For paid products or services tied to your show, tailored terms should address things like cancellations, renewals, refunds, access periods and intellectual property restrictions. Generic wording copied from another business often misses the real pressure points in your model.
This matters before you launch online, not after the first refund dispute lands in your inbox.
Defamation, Copyright And Content Risk
Podcasts are conversational, which can make legal risk easy to miss. A casual remark about a competitor, public figure or former client can still cause trouble if it damages reputation and is not defensible.
Copyright is another common issue. You cannot assume content is free to use because it is easy to find online. Audio clips, articles, music, photos and video snippets may all require permission.
Practical safeguards include:
- avoiding unverified allegations or personal attacks
- fact-checking sensitive commentary
- using original or properly licensed music and media
- keeping records of permissions and licences
- training anyone who edits or posts content on your behalf
If your show discusses controversial topics, interviews businesses, or comments on current events, review processes become more important as the audience grows.
Hiring People As You Grow
Growth can mean bringing in editors, virtual assistants, social media managers or sales support. Make sure you classify people correctly and use the right agreements. Contractors and employees are treated differently, and the label you choose is not the only thing that matters.
You may also need to think about confidentiality, IP ownership, and post-engagement restrictions where commercially sensible. If someone helps build your production systems or audience database, your agreement should deal with that clearly.
If you start hiring staff on an ongoing basis, properly drafted employment contracts become important from the outset.
FAQs
Can I start a podcast in New Zealand without setting up a company?
Yes. Many founders begin as sole traders. A company may still be worth considering if you are bringing in co-founders, signing sponsorship deals, or building a larger media brand.
Do I need permission from guests to publish interviews?
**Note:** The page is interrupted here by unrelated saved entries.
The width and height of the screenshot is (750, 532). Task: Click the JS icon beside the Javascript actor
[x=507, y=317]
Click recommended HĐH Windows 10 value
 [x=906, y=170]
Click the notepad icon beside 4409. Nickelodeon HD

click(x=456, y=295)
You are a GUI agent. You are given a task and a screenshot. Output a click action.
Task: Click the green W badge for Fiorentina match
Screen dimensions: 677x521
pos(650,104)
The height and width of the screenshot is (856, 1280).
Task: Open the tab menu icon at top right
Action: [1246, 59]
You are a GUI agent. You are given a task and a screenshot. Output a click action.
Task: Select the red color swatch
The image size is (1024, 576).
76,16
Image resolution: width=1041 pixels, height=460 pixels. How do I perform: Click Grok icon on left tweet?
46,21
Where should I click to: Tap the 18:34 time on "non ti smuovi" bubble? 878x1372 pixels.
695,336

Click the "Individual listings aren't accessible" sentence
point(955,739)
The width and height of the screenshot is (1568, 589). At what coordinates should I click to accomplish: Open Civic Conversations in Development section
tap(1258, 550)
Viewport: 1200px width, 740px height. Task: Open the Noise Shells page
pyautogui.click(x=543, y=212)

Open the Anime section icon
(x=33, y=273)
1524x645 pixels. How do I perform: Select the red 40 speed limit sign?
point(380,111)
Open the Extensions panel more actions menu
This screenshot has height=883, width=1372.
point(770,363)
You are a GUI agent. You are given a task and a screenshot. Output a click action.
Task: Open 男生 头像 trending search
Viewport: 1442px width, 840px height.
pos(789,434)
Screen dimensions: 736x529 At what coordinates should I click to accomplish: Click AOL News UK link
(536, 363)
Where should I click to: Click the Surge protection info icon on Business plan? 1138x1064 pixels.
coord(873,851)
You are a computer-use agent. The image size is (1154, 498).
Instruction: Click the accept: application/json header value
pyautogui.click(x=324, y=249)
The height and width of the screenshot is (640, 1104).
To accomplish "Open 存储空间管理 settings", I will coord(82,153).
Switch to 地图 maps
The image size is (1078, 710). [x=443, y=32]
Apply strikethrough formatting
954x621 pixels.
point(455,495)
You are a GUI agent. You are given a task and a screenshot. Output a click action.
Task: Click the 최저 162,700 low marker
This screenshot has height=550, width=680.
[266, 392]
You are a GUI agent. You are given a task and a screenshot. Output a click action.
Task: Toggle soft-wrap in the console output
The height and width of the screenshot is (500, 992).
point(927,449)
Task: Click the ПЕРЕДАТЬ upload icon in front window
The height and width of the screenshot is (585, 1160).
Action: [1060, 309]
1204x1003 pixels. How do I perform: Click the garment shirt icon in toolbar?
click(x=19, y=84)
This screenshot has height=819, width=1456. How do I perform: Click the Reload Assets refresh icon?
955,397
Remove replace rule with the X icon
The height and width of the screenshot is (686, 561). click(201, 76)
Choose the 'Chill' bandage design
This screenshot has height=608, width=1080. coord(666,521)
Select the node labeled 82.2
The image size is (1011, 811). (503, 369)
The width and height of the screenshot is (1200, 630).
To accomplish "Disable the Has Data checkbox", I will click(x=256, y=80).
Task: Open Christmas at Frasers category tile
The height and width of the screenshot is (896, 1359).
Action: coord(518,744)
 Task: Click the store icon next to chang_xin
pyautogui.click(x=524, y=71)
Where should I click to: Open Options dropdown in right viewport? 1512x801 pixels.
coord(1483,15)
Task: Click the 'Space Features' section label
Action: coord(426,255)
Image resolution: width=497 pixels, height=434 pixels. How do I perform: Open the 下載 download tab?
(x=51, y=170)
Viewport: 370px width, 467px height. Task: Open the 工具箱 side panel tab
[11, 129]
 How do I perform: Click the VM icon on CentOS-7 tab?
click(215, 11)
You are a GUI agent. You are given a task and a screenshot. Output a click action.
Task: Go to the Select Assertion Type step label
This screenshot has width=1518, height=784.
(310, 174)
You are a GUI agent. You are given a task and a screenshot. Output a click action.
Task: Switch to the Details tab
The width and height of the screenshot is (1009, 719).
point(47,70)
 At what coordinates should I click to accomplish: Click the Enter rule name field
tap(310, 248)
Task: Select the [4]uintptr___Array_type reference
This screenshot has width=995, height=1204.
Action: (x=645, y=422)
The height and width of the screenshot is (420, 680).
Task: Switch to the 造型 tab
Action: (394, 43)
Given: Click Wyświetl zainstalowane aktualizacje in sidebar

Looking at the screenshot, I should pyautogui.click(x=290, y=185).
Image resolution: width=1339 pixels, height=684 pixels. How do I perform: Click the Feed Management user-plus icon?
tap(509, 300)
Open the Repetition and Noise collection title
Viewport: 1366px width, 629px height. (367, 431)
Not always in every informal setting, but written permission is the safer approach, especially if you want to edit, promote, reuse or monetise the interview later.
Can I use popular music in my podcast intro?
Usually not without the right licence or permission. Music rights are separate from simply buying or streaming a song, and podcasts often need specific usage rights.
Should I trade mark my podcast name?
If the name is important to your brand and you plan to grow, a trade mark is often worth considering. Company registration alone does not give the same protection.
Do I need terms and conditions for a podcast website?
If your website collects data, sells products, hosts premium content or invites user interaction, terms and a privacy policy are usually sensible. The right documents depend on how the site actually functions.
Key Takeaways
- You do not usually need a specific podcast licence in New Zealand, but you do need the right legal setup for your business model.
- Choose your business structure early, especially if you have co-hosts, investors or commercial plans beyond a hobby project.
- Check your podcast name and branding before launch, and consider a trade mark if the brand will carry real long-term value.
- Make sure you own or have permission to use all music, artwork, edits, guest material and other creative assets in the show.
- Use written agreements for co-hosts, guests, sponsors, contractors and paid offerings connected to the podcast.
- Comply with advertising, privacy and consumer rules, particularly if you collect listener data or monetise the show.
- Set up terms for online sales, memberships, sponsorships and other revenue streams before you launch publicly.